The whole listing, except its pictures, is to be repeated exactly.
··· Data for this task ···
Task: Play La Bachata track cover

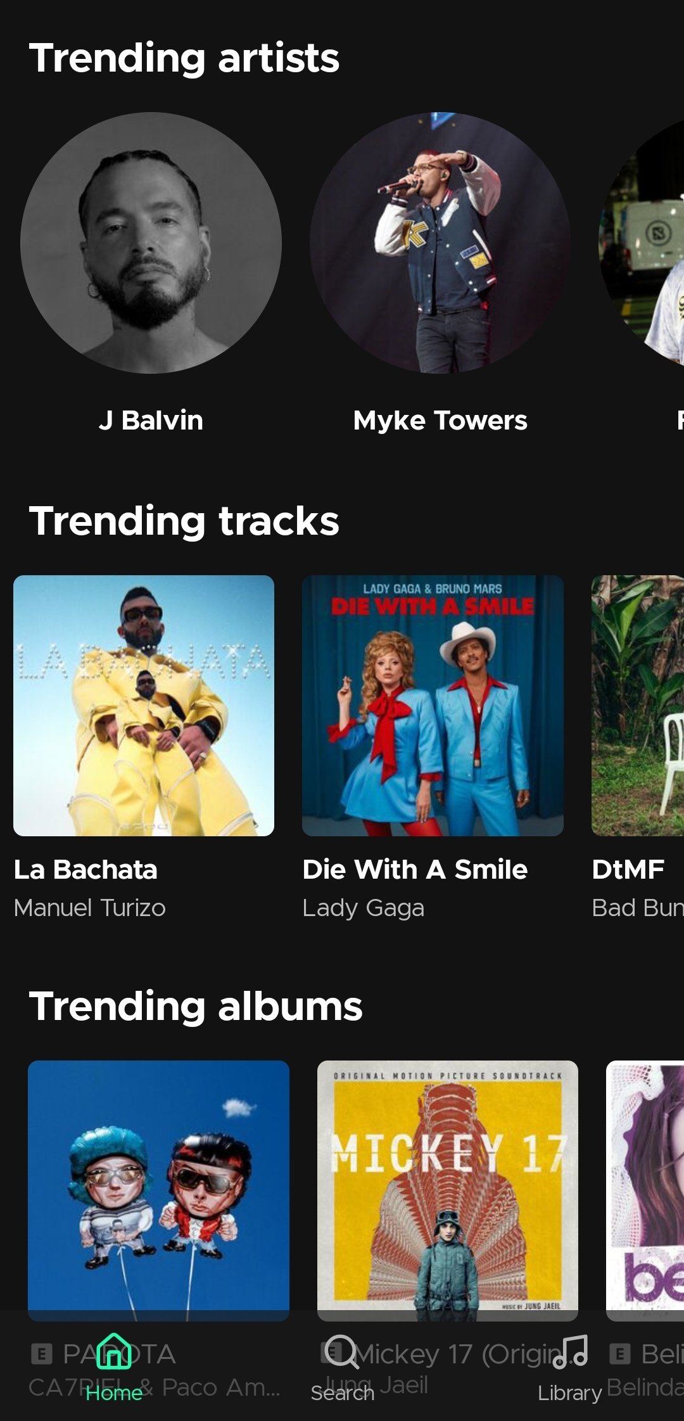Action: pos(144,706)
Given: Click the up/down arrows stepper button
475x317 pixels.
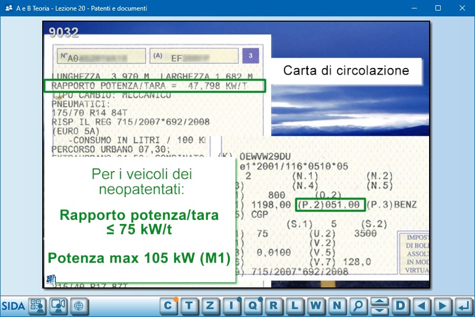Looking at the screenshot, I should tap(379, 305).
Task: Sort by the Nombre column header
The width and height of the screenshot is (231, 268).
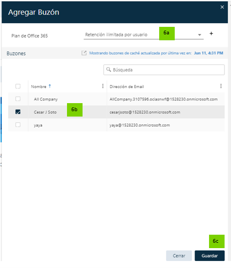Action: [x=39, y=86]
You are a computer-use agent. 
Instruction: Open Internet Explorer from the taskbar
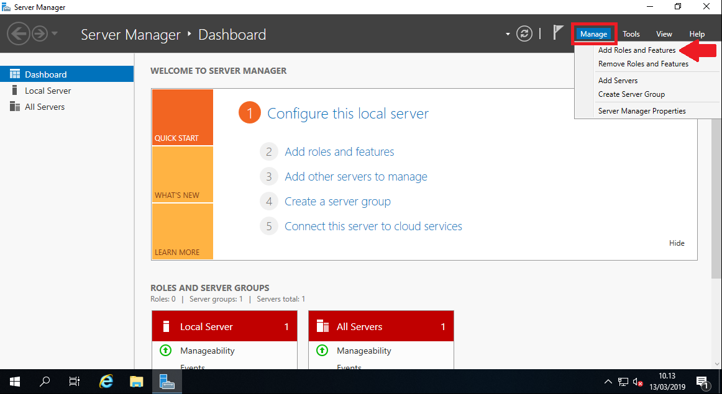point(106,381)
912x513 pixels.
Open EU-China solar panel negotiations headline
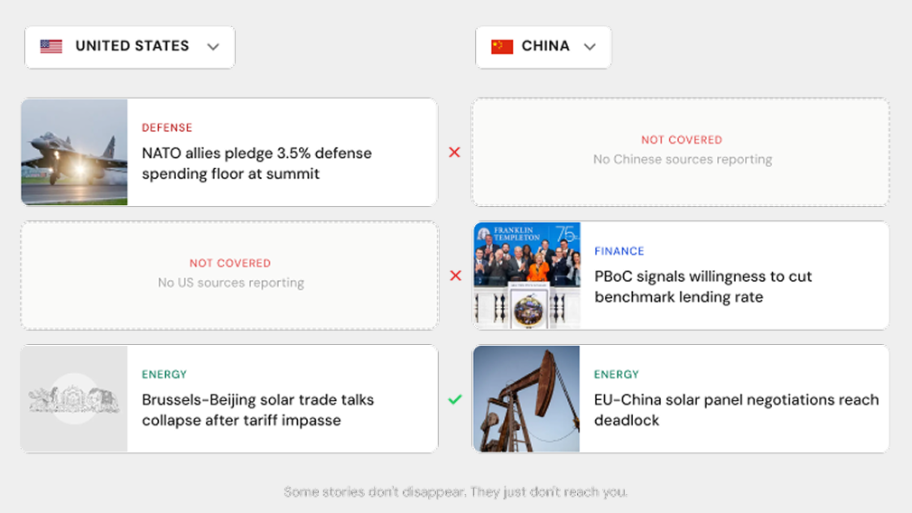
···
» Task answer:
Task: Play La Bachata track cover

Action: pos(144,706)
Given: Click the up/down arrows stepper button
475x317 pixels.
Looking at the screenshot, I should tap(379, 305).
Task: Sort by the Nombre column header
The width and height of the screenshot is (231, 268).
Action: [x=39, y=86]
You are a computer-use agent. 
Instruction: Open Internet Explorer from the taskbar
point(106,381)
912x513 pixels.
Open EU-China solar panel negotiations headline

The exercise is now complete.